SRINAGAR: For the first time in 3 years once again Policemen are being targeted by the militants in Jammu and Kashmir. Unidentified militants shot dead 3 policemen from the Special Operation Group (SOG) recently in Srinagar on May 24.

In the first attack, unidentified gunmen shot dead 2 policemen at Bagh-e-Mardan (located 200m from Zadibal police station). Both officers were unarmed. After being shot they died on their way to the hospital. Whereas in the second attack attackers came on a motorcycle and shot the policemen. Before fleeing the spot they also managed to snatch Rifles and other weapons.
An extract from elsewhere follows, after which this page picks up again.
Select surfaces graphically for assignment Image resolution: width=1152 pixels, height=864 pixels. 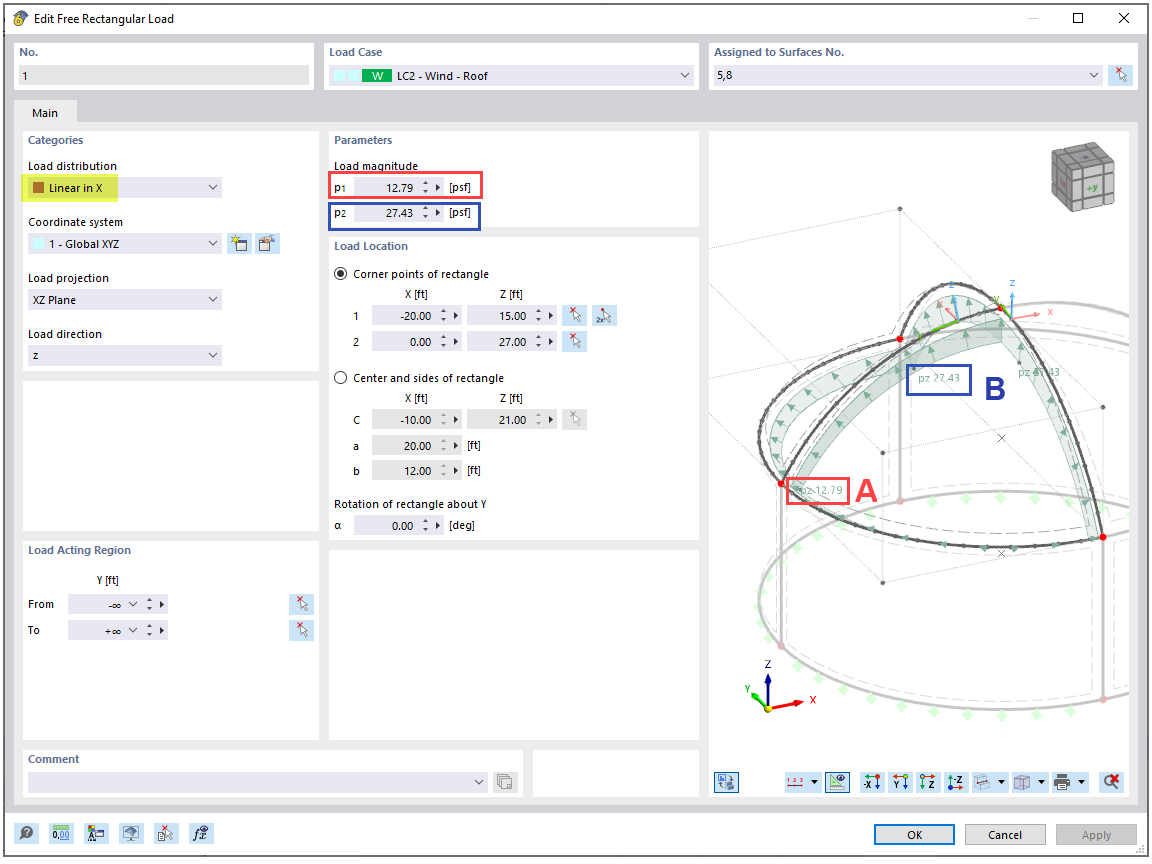(1120, 73)
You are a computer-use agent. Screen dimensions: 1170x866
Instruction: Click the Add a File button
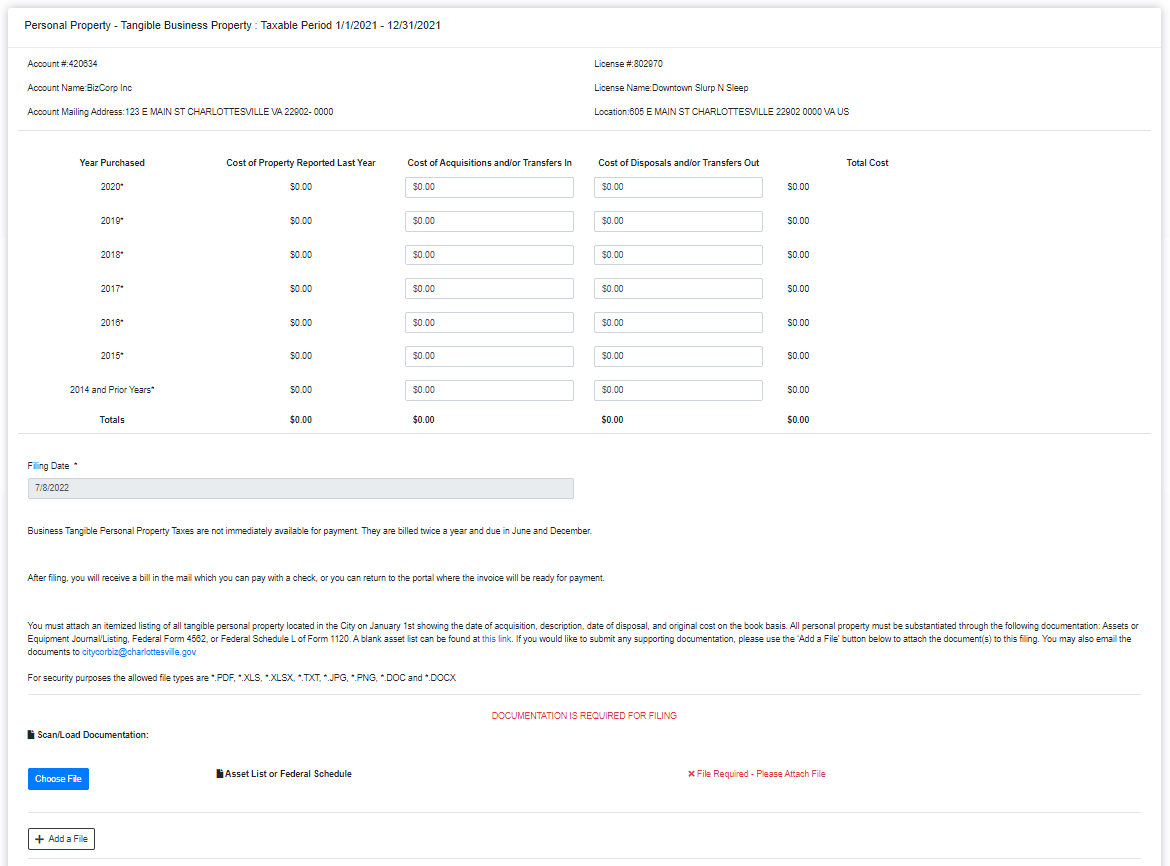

Hizbul Mujahideen claimed responsibility for all these lethal attacks. He has further warned of similar attacks in near future. For a long time though the J&K police have been able to maintain the city as a militant free place. Security forces were achieving very good success but these killings now indicate militants have managed to sneak into the city. However, security in Srinagar was tightened and armed policemen were deployed in crowded areas.

Javid Mujtaba Gillani (Inspector General of Police (Kashmir Zone)) said: “the attacks were the result of security forces maintaining pressure on militants.”

Paying homage to dead soldiers. Wikimedia commons
Paying homage to dead soldiers. Wikimedia commons

K Rajendra Kumar (The Director General of Police) further elucidated “Militant recruits face a shortage of weapons because the traditional arms-supply through the Line of Control has been thwarted by a strict vigil of the Indian Army, according to news reports. The militants, as a result, have taken to snatching weapons from security forces to stock their arsenals.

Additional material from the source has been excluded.